*** Opening of INFORMATION GIVEN ***

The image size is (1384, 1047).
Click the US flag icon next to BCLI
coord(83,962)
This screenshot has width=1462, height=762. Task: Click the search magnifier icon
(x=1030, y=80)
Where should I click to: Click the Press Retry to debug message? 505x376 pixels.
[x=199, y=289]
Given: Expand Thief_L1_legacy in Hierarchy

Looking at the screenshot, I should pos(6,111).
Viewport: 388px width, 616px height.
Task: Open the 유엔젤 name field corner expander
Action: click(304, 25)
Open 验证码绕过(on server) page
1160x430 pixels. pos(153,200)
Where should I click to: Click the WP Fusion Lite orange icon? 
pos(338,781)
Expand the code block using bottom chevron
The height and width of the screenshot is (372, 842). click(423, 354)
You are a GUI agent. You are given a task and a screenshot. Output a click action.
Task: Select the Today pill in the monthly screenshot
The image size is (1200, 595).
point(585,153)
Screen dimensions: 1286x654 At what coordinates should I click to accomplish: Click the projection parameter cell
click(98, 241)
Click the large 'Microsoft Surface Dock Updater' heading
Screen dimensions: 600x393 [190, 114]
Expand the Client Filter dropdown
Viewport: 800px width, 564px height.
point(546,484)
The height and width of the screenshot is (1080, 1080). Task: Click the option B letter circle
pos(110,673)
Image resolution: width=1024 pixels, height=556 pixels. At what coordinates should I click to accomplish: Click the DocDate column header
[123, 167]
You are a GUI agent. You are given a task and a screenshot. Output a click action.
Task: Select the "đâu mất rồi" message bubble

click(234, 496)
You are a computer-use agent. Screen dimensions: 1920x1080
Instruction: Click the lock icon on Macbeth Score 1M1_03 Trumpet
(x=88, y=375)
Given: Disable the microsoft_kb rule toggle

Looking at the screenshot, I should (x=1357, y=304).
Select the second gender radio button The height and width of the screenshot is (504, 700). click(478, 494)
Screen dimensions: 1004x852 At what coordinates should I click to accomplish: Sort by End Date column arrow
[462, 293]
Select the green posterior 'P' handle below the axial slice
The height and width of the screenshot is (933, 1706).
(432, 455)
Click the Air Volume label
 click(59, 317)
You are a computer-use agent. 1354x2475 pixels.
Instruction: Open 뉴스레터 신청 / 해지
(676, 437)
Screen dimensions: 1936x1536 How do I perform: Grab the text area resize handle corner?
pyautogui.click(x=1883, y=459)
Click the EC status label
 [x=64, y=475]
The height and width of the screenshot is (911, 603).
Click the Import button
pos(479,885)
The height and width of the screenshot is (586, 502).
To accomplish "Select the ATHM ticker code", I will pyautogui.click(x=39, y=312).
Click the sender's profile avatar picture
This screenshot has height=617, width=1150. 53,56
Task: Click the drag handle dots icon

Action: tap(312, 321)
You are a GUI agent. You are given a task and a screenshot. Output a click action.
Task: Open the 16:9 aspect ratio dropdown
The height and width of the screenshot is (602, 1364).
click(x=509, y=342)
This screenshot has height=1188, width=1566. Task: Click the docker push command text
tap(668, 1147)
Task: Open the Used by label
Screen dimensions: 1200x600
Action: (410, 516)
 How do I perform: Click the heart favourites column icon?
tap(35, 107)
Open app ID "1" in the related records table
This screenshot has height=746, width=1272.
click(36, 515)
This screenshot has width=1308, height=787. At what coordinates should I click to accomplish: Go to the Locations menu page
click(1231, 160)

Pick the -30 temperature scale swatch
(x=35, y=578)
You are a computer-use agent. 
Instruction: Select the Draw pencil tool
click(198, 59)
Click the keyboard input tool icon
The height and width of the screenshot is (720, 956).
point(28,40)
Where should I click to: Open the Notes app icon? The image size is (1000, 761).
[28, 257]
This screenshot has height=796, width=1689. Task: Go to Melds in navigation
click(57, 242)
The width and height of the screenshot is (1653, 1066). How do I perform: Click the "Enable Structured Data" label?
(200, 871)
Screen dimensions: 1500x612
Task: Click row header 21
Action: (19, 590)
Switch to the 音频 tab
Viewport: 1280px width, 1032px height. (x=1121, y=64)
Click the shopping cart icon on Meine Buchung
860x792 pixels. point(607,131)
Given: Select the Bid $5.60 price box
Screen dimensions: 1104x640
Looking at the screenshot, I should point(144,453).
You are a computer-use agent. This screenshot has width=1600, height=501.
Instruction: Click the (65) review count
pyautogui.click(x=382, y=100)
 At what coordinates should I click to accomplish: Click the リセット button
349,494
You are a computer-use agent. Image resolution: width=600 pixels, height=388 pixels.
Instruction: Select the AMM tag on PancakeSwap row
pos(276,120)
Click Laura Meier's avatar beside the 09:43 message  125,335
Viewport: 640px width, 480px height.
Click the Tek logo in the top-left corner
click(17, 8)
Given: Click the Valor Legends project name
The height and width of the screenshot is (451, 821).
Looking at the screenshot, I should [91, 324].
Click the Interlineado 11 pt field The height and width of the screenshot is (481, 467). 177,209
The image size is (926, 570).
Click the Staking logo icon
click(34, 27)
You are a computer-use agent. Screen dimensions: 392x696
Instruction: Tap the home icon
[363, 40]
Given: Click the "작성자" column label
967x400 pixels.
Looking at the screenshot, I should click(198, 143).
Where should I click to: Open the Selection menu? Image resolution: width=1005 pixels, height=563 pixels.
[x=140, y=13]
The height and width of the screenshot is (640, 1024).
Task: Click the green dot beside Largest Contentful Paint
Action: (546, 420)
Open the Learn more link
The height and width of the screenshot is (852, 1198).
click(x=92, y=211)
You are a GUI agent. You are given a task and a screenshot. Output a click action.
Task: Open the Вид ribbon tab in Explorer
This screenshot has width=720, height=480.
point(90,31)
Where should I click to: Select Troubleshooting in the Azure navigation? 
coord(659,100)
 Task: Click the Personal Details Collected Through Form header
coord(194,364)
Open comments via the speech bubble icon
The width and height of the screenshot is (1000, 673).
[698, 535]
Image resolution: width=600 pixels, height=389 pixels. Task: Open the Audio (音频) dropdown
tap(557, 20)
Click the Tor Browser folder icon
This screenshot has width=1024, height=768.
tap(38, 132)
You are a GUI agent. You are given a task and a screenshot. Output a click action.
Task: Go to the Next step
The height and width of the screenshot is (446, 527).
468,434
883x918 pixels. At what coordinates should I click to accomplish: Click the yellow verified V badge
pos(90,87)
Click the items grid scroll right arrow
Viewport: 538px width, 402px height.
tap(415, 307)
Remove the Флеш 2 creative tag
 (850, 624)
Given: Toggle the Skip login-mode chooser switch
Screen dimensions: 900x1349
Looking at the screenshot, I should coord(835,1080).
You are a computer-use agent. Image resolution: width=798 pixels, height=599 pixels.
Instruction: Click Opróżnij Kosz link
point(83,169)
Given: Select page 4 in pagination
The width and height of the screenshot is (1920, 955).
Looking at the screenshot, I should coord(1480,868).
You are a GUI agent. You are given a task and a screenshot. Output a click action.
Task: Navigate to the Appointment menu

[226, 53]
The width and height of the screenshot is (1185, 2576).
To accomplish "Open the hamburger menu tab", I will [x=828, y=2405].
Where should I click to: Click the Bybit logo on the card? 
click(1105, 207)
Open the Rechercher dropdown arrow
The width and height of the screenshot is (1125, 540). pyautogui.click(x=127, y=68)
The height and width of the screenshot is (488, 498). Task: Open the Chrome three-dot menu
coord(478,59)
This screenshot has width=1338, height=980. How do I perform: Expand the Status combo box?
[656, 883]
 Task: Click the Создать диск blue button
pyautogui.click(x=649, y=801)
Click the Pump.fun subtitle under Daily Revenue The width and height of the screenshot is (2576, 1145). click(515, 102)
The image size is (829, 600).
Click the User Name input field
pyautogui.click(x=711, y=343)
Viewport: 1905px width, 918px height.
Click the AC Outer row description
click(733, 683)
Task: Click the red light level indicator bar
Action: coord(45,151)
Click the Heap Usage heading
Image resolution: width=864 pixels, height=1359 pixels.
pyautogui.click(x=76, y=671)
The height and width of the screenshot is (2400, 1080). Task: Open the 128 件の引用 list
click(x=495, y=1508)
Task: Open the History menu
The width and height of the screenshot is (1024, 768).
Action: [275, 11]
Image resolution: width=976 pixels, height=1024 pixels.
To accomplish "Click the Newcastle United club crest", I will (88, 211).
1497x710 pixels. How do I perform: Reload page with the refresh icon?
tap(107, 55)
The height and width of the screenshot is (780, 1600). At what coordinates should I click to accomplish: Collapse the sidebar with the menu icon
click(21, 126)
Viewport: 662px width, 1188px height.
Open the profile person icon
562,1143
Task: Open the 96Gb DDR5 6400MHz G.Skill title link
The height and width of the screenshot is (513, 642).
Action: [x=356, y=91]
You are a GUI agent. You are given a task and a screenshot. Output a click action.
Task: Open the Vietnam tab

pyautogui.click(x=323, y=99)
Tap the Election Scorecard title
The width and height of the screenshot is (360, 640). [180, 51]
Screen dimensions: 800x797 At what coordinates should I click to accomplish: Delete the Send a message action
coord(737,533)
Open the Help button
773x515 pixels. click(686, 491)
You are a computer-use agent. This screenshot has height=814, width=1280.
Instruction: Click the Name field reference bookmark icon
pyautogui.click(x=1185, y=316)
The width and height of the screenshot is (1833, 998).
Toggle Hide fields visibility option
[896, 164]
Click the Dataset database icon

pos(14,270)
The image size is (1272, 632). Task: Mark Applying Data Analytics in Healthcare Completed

*** Close of INFORMATION GIVEN ***

PROBLEM TO WORK ON: Everything from the line that contains "Screen dimensions: 800x797" to the last line of the entries above should be repeated word for word, both lines included, with no other output.

SOLUTION TO THIS EXERCISE:
Screen dimensions: 800x797 At what coordinates should I click to accomplish: Delete the Send a message action
coord(737,533)
Open the Help button
773x515 pixels. click(686, 491)
You are a computer-use agent. This screenshot has height=814, width=1280.
Instruction: Click the Name field reference bookmark icon
pyautogui.click(x=1185, y=316)
The width and height of the screenshot is (1833, 998).
Toggle Hide fields visibility option
[896, 164]
Click the Dataset database icon

pos(14,270)
The image size is (1272, 632). Task: Mark Applying Data Analytics in Healthcare Completed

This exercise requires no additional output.